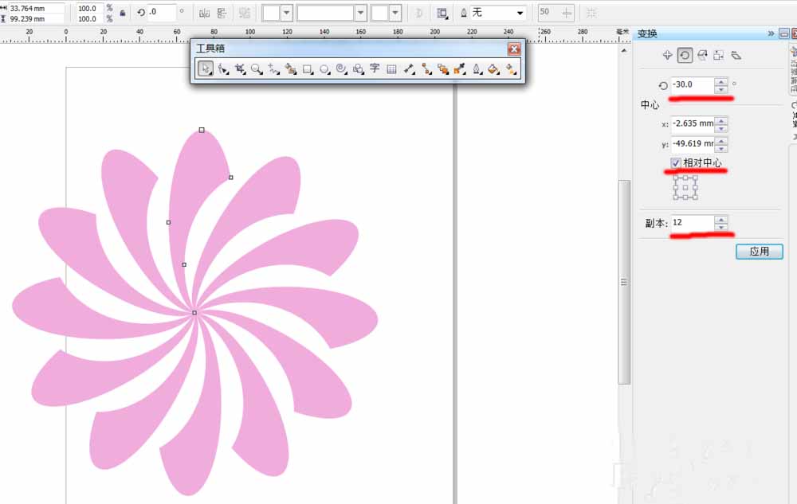
Task: Activate the Zoom tool
Action: point(257,68)
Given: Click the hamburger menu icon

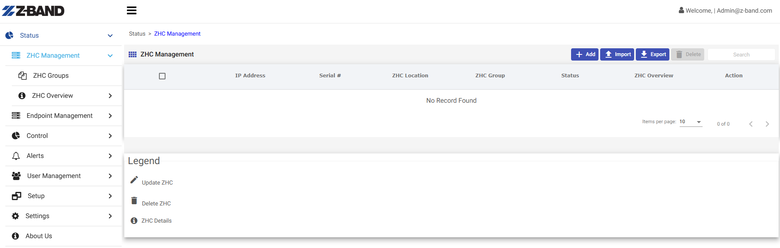Looking at the screenshot, I should (x=132, y=11).
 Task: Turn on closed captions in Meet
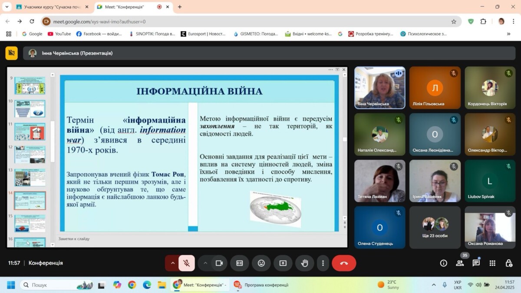[x=239, y=263]
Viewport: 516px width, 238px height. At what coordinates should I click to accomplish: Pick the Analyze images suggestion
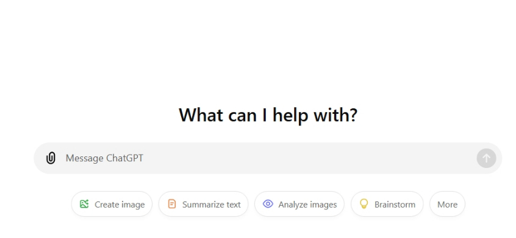(299, 204)
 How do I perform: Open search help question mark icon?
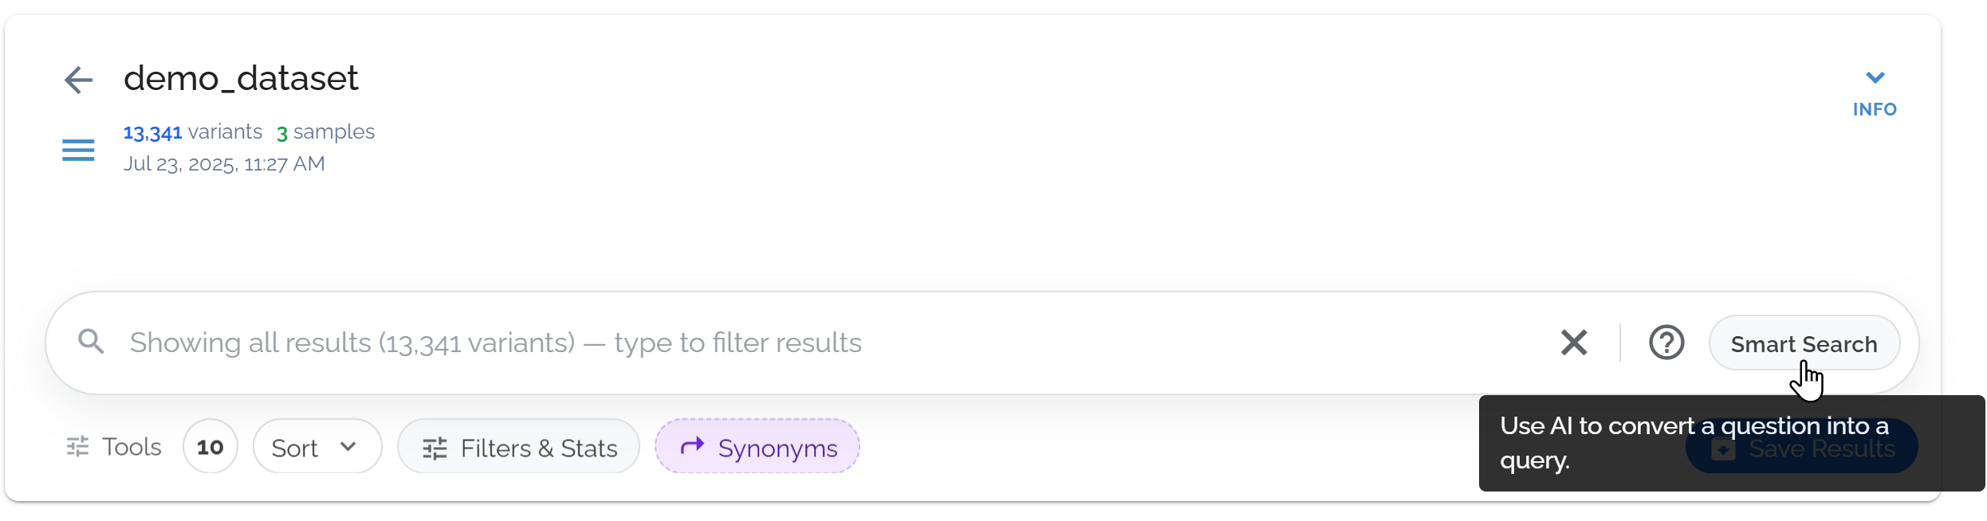[1666, 343]
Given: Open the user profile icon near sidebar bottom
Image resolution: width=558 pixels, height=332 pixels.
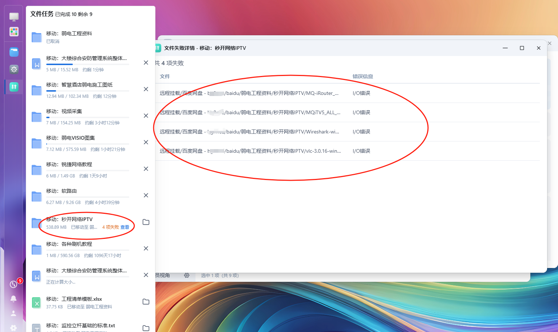Looking at the screenshot, I should [13, 313].
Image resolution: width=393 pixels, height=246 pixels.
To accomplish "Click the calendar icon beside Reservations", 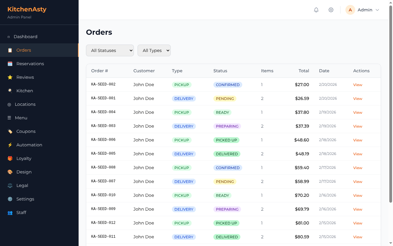I will pyautogui.click(x=10, y=64).
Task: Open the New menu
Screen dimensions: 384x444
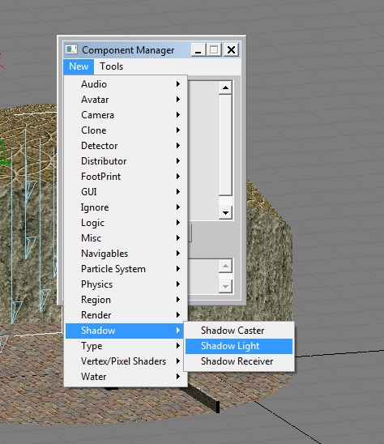Action: click(x=79, y=66)
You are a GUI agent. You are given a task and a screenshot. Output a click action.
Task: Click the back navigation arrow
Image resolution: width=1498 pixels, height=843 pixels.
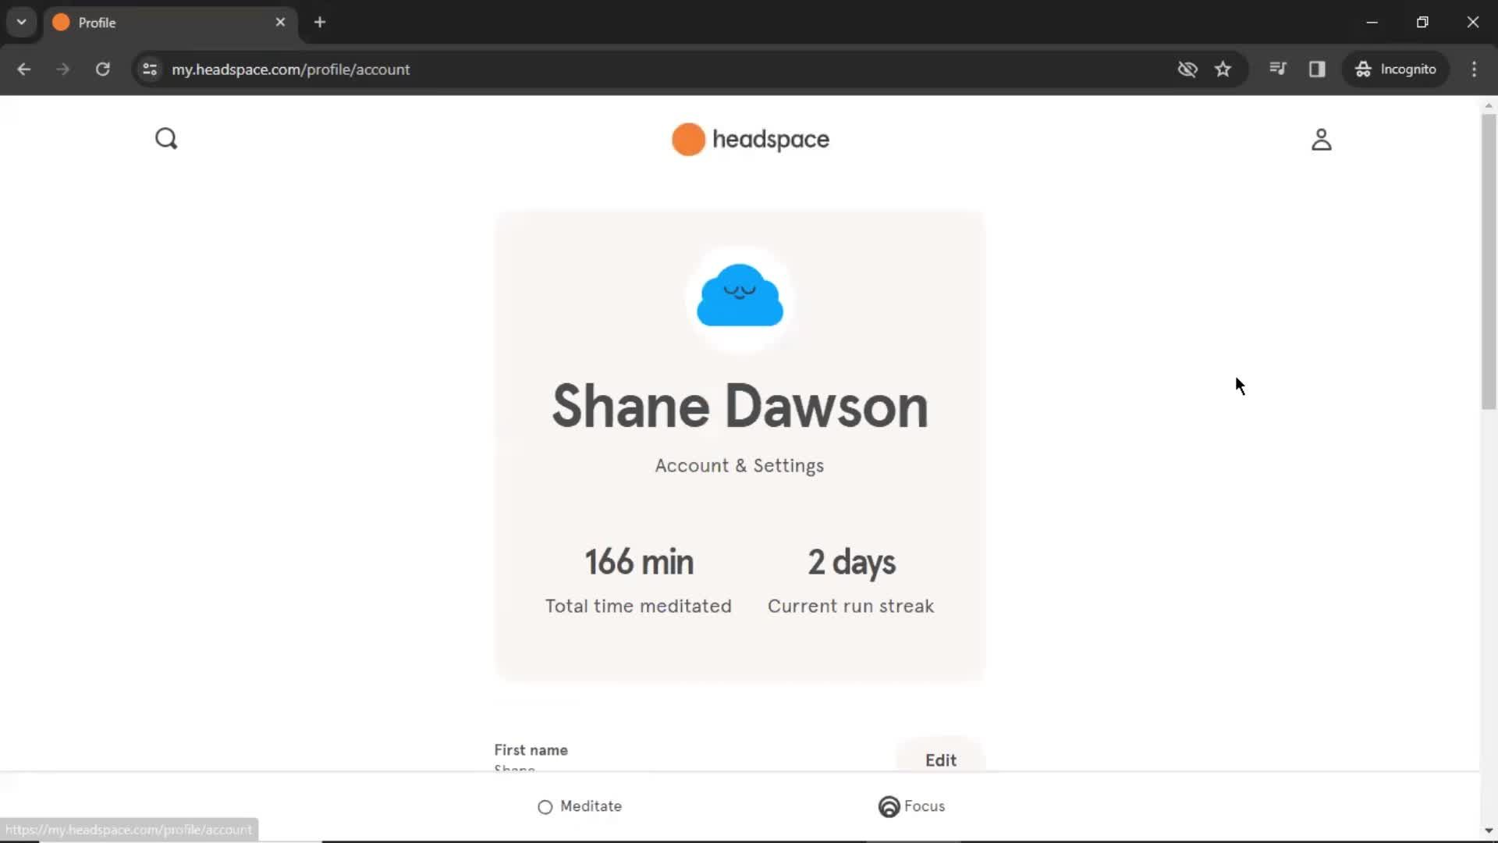(x=23, y=69)
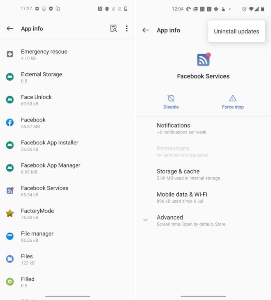Tap the blue Facebook app icon

(10, 122)
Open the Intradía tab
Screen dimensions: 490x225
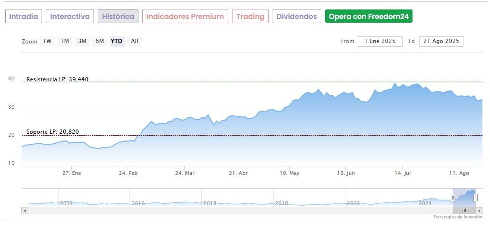click(24, 17)
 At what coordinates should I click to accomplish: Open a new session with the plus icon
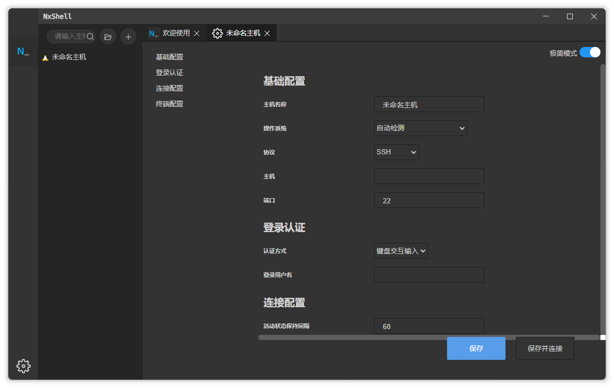point(128,37)
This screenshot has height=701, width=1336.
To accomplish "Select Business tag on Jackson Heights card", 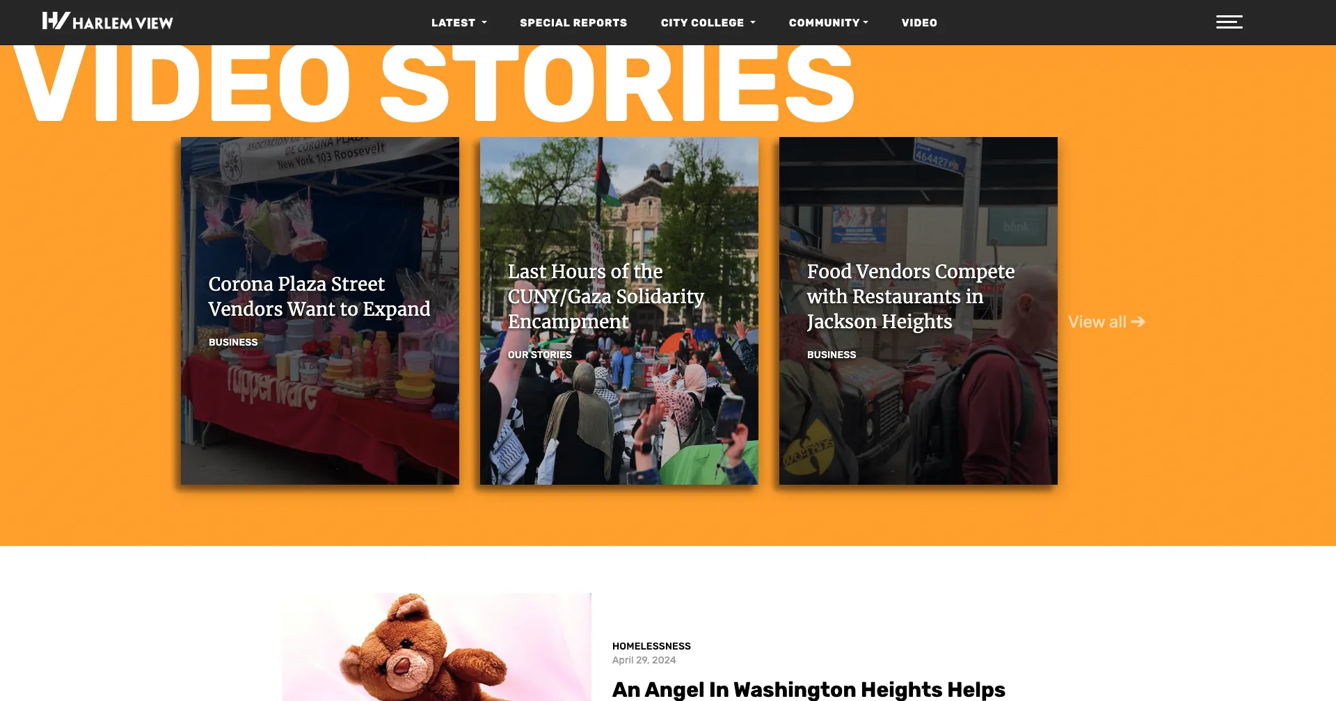I will click(832, 355).

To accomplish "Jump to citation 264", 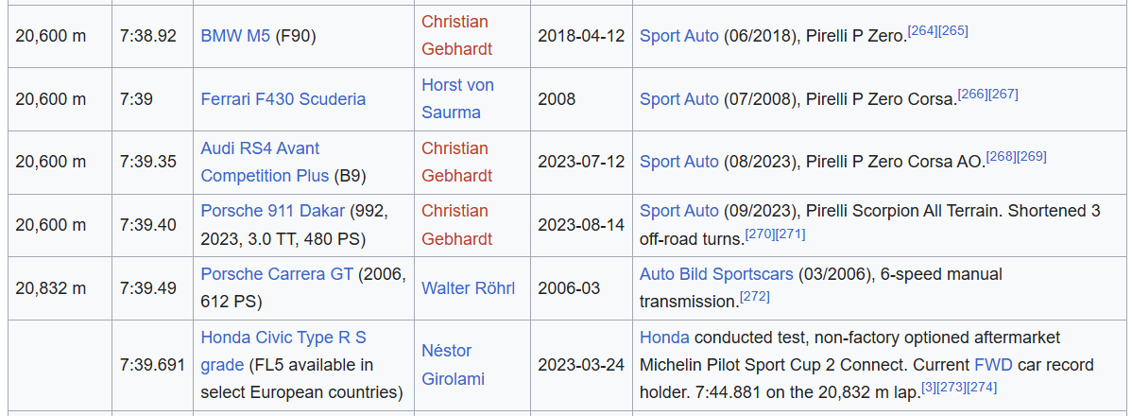I will (921, 31).
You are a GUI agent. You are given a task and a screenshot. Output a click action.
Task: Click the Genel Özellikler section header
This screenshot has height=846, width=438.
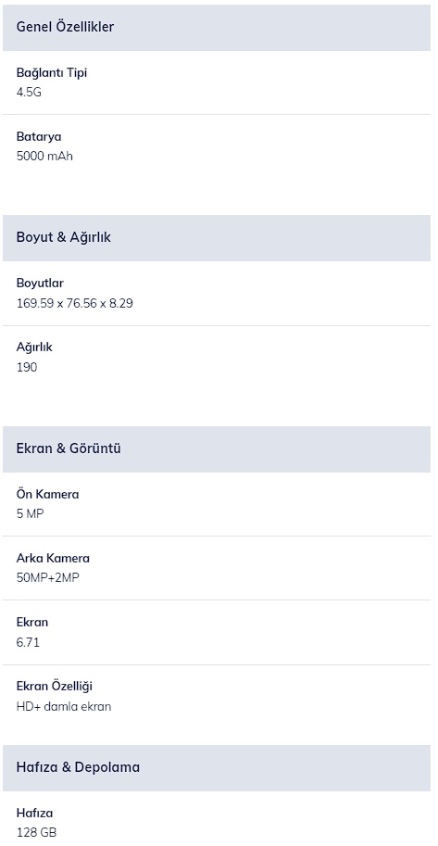coord(217,28)
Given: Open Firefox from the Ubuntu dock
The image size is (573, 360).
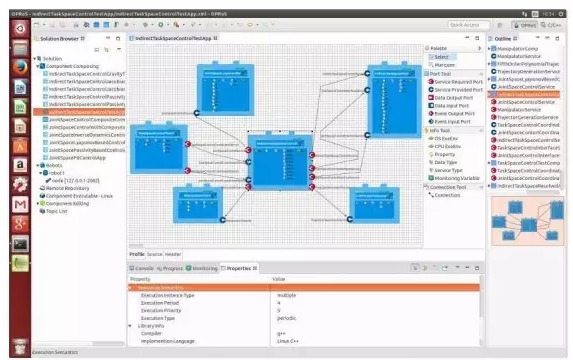Looking at the screenshot, I should click(x=20, y=68).
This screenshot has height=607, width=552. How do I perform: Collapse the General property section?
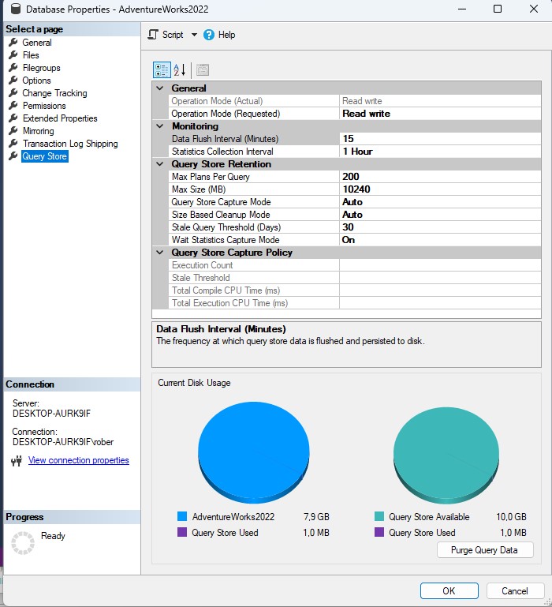click(x=161, y=88)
———
▶ [EXERCISE OBJECTIVE]
Would you please copy, exactly and only, the lines from the one with "This screenshot has height=607, width=552." through the end of the entries above, skipping every picture?

▶ [TASK ANSWER]
This screenshot has height=607, width=552. How do I perform: Collapse the General property section?
click(x=161, y=88)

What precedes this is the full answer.